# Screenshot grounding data
******************************
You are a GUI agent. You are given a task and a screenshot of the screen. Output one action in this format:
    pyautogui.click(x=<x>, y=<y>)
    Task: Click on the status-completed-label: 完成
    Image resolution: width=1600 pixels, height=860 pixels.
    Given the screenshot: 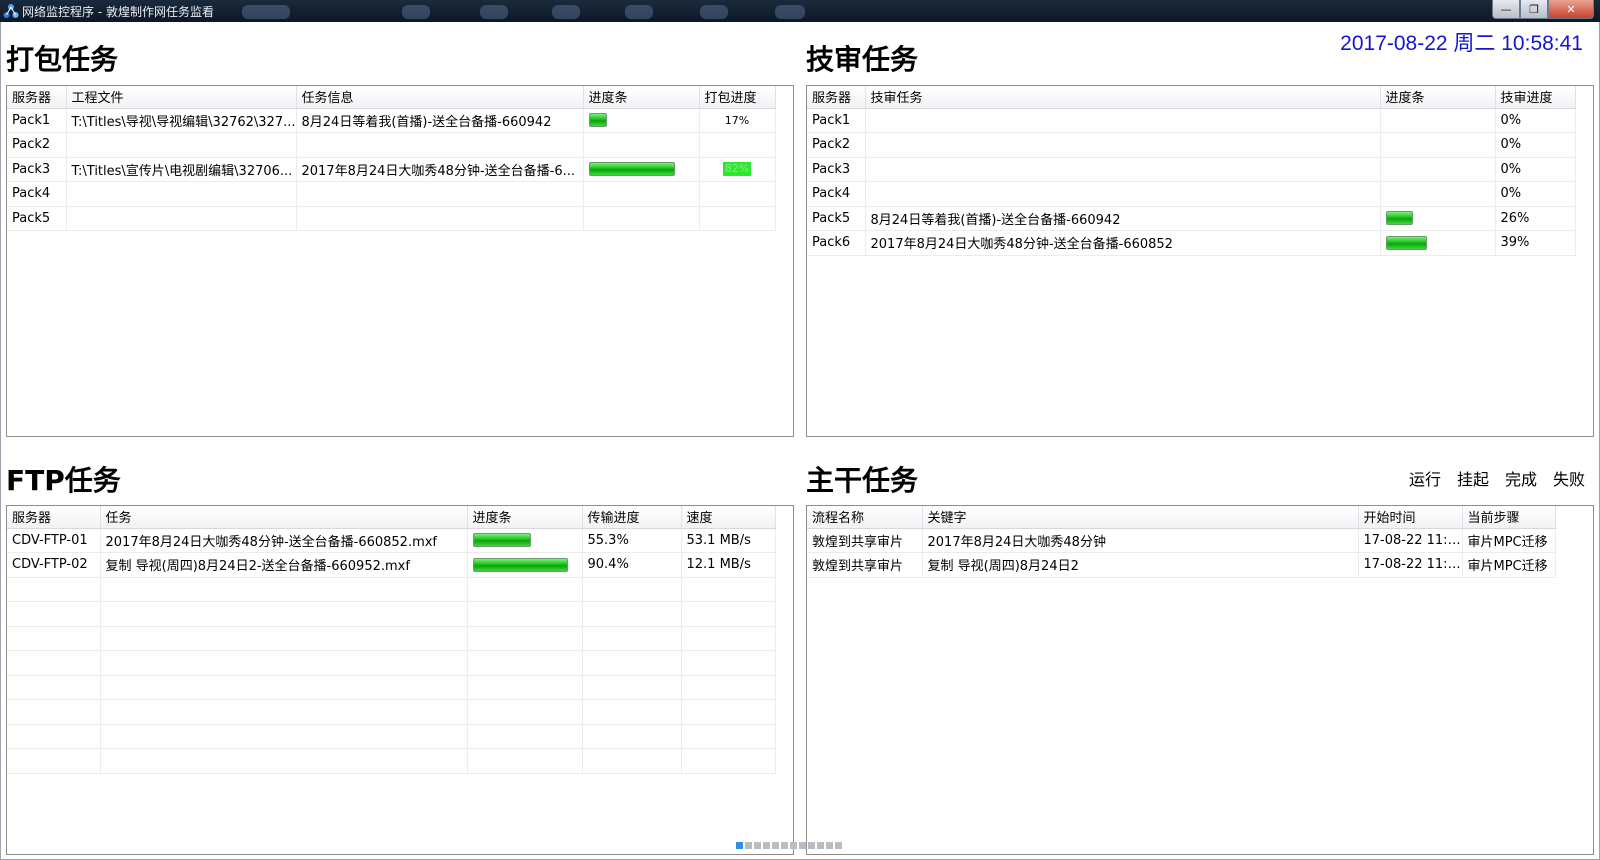 What is the action you would take?
    pyautogui.click(x=1522, y=480)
******************************
# Exercise details
Retype the lines exactly, from the beginning of the entries through the line containing "Image resolution: width=1600".

# Expected output
You are a GUI agent. You are given a task and a screenshot of the screen. Output one action in this format:
    pyautogui.click(x=<x>, y=<y>)
    Task: Click on the status-completed-label: 完成
    Image resolution: width=1600 pixels, height=860 pixels.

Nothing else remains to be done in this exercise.